→ What the exercise asks
The records sit below this line. Repeat all of them exactly.

Collected data
=== Section Start ===
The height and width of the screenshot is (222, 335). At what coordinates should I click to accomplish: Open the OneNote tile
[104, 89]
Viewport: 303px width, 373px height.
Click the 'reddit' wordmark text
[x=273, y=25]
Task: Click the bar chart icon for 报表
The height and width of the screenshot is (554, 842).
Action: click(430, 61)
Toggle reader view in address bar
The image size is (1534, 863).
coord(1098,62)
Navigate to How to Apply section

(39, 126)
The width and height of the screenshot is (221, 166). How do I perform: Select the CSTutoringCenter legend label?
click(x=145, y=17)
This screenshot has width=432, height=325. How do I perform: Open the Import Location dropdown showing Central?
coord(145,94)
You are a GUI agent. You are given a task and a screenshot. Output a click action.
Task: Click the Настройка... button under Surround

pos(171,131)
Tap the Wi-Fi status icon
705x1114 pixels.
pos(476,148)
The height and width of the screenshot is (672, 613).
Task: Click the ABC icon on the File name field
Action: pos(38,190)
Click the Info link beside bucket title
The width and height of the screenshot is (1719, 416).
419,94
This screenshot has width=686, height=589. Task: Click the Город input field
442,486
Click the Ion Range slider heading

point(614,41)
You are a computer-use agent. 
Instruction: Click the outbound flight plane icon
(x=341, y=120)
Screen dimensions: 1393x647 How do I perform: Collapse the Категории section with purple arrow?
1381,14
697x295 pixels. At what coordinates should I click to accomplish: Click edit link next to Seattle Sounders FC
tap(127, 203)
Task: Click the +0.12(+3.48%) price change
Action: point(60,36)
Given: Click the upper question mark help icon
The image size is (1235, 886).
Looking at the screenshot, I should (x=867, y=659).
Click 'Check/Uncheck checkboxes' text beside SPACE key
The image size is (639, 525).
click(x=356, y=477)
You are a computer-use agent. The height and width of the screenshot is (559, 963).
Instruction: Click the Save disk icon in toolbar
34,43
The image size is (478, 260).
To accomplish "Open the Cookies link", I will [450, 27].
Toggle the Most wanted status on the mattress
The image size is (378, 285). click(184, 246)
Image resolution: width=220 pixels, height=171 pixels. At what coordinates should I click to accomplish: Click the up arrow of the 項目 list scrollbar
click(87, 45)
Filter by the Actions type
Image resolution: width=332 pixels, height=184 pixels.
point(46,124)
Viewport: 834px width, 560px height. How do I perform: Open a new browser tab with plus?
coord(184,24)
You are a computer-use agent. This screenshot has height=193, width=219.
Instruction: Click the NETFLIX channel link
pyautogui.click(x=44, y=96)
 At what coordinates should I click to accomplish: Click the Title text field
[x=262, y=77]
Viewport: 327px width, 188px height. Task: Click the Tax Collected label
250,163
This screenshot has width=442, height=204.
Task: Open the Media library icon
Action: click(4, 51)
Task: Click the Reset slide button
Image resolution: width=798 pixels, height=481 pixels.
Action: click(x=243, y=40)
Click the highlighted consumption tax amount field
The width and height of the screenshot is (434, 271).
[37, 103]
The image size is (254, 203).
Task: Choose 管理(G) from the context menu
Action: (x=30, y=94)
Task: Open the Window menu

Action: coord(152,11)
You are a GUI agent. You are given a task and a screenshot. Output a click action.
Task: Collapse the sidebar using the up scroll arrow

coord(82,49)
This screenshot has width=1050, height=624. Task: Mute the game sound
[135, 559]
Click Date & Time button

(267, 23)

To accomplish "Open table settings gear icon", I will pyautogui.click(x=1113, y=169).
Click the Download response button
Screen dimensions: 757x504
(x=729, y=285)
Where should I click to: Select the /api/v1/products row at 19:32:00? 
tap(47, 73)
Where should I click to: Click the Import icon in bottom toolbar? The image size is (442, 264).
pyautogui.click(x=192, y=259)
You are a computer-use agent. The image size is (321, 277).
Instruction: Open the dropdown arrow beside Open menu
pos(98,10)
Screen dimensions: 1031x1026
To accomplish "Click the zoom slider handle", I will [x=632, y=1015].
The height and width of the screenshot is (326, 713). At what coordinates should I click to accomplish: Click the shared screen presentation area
=== Section End ===
→ Final answer
The height and width of the screenshot is (222, 335). At what coordinates should I click to accomplish: Open the OneNote tile
[104, 89]
Viewport: 303px width, 373px height.
Click the 'reddit' wordmark text
[x=273, y=25]
Task: Click the bar chart icon for 报表
The height and width of the screenshot is (554, 842).
Action: click(430, 61)
Toggle reader view in address bar
The image size is (1534, 863).
coord(1098,62)
Navigate to How to Apply section

(39, 126)
The width and height of the screenshot is (221, 166). How do I perform: Select the CSTutoringCenter legend label?
click(x=145, y=17)
This screenshot has width=432, height=325. How do I perform: Open the Import Location dropdown showing Central?
coord(145,94)
You are a GUI agent. You are given a task and a screenshot. Output a click action.
Task: Click the Настройка... button under Surround

pos(171,131)
Tap the Wi-Fi status icon
705x1114 pixels.
pos(476,148)
The height and width of the screenshot is (672, 613).
Task: Click the ABC icon on the File name field
Action: pos(38,190)
Click the Info link beside bucket title
The width and height of the screenshot is (1719, 416).
419,94
This screenshot has width=686, height=589. Task: Click the Город input field
442,486
Click the Ion Range slider heading

point(614,41)
You are a computer-use agent. 
Instruction: Click the outbound flight plane icon
(x=341, y=120)
Screen dimensions: 1393x647 How do I perform: Collapse the Категории section with purple arrow?
1381,14
697x295 pixels. At what coordinates should I click to accomplish: Click edit link next to Seattle Sounders FC
tap(127, 203)
Task: Click the +0.12(+3.48%) price change
Action: point(60,36)
Given: Click the upper question mark help icon
The image size is (1235, 886).
Looking at the screenshot, I should (x=867, y=659).
Click 'Check/Uncheck checkboxes' text beside SPACE key
The image size is (639, 525).
click(x=356, y=477)
You are a computer-use agent. The height and width of the screenshot is (559, 963).
Instruction: Click the Save disk icon in toolbar
34,43
The image size is (478, 260).
To accomplish "Open the Cookies link", I will [450, 27].
Toggle the Most wanted status on the mattress
The image size is (378, 285). click(184, 246)
Image resolution: width=220 pixels, height=171 pixels. At what coordinates should I click to accomplish: Click the up arrow of the 項目 list scrollbar
click(87, 45)
Filter by the Actions type
Image resolution: width=332 pixels, height=184 pixels.
point(46,124)
Viewport: 834px width, 560px height. How do I perform: Open a new browser tab with plus?
coord(184,24)
You are a computer-use agent. This screenshot has height=193, width=219.
Instruction: Click the NETFLIX channel link
pyautogui.click(x=44, y=96)
 At what coordinates should I click to accomplish: Click the Title text field
[x=262, y=77]
Viewport: 327px width, 188px height. Task: Click the Tax Collected label
250,163
This screenshot has width=442, height=204.
Task: Open the Media library icon
Action: click(4, 51)
Task: Click the Reset slide button
Image resolution: width=798 pixels, height=481 pixels.
Action: click(x=243, y=40)
Click the highlighted consumption tax amount field
The width and height of the screenshot is (434, 271).
[37, 103]
The image size is (254, 203).
Task: Choose 管理(G) from the context menu
Action: (x=30, y=94)
Task: Open the Window menu

Action: coord(152,11)
You are a GUI agent. You are given a task and a screenshot. Output a click action.
Task: Collapse the sidebar using the up scroll arrow

coord(82,49)
This screenshot has width=1050, height=624. Task: Mute the game sound
[135, 559]
Click Date & Time button

(267, 23)

To accomplish "Open table settings gear icon", I will pyautogui.click(x=1113, y=169).
Click the Download response button
Screen dimensions: 757x504
(x=729, y=285)
Where should I click to: Select the /api/v1/products row at 19:32:00? 
tap(47, 73)
Where should I click to: Click the Import icon in bottom toolbar? The image size is (442, 264).
pyautogui.click(x=192, y=259)
You are a computer-use agent. The image size is (321, 277).
Instruction: Open the dropdown arrow beside Open menu
pos(98,10)
Screen dimensions: 1031x1026
To accomplish "Click the zoom slider handle", I will [x=632, y=1015].
The height and width of the screenshot is (326, 713). At what coordinates should I click to accomplish: Click the shared screen presentation area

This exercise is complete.